EDIT: Link in English here:
http://www.stoa.org/projects/demos/article_areopagus?page=all&greekEncoding=
In the 4th century BCE, the Areopagus was responsible for trying cases of the most serious crimes. Aristotle says: “Trials for deliberate murder and wounding are held in the Areopagus, and for causing death by poison, and for arson” (Aristot. Ath. Pol. 57.3; Dem. 23.22). Other kinds of murder—involuntary homicide, conspiracy to murder, murder of a slave, resident alien, or foreign—were tried at the Palladium (Aristot. Ath. Pol. 57.3).

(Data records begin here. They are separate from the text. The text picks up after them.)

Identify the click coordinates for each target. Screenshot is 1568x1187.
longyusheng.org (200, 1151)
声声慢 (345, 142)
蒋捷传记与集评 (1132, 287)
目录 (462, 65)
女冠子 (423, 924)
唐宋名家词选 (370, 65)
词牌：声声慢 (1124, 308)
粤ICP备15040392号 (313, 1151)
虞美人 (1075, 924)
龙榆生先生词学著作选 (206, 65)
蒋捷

Still other kinds of murder—when the accused claimed that the killing was legal, as a matter of self-defense or in a case of adultery, or if someone accidentally killed a fellow citizen in war or during an athletic competition—were tried at the Delphinium (Aristot. Ath. Pol. 57.3). In the case of adultery, the orator Lysias says that “the Court of the Areopagus itself, to which has been assigned, in our own as in our fathers’ time, the trial of suits for murder, has expressly stated that whoever takes this vengeance on an adulterer caught in the act with his spouse shall not be convicted of murder” (Lys. 1.30).
Demosthenes (Dem. 20).
But, as Demosthenes says, the Areopagus was the “guard” (φύλαξ) against “vengeful murder” (οἱ περὶ ἀλλήλους φόνοι) (Dem. 20.157).
It is also clear from that link that there was no jury at the Aereos Pagos. So how could 500 people vote on Socrates' life?
And some more links:
http://law2.umkc.edu/faculty/projects/ftrials/socrates/greekcrimpro.html
The trial of Socrates took place over a nine-to-ten hour period in the People's Court, located in the agora, the civic center of Athens. The jury consisted of 500 male citizens over the age of thirty, chosen by lot from among volunteers.
http://books.google.co.uk/books?id=...Bg#v=onepage&q=socrates trial heliaia&f=false
Heliaia (Ηλιαία)... the appropriate court for impiety...
From a book, since you like books
http://abacus.bates.edu/~mimber/athlit02/lecture5.1.htm
Socrates trial was held in the heliastic court, most likely before a jury of 501. The Heliaia were established by Solon and clearly important in the development of democracy at Athens. The word heliaia linguistically means assembly, but it may have meant in use, an assembly which hears judicial appeals (and thus limits the authority of the archons to decide lawsuits). It is very difficulty to distinguish between the functions of the heliaia and the dikasterion during the democratic period. Dikasterion is the ordinary Athenian word for "lawcourt." Each board of archons in the democracy had its own court, and the court of the archons called thesmothetai (who supervised trials of political cases) was called the heliaia. However, the word is occasionally used simply to mean, "the people's court," i.e. as a synomnym of dikasterion.
http://www.sgt.gr/uploads/Socrates_Anagnostopoulos_eng.pdf
According to Plato it was Heliaia... but you said Plato makes no such mention....
http://books.google.co.uk/books?id=...BQ#v=onepage&q=socrates trial heliaia&f=false
...he was put on trial, at the Heliaia... [another book btw, gotta love books]
As I said, it's common knowledge. You're either too stubborn as a person, a devout Christian or both. I can't explain your opposition to facts otherwise.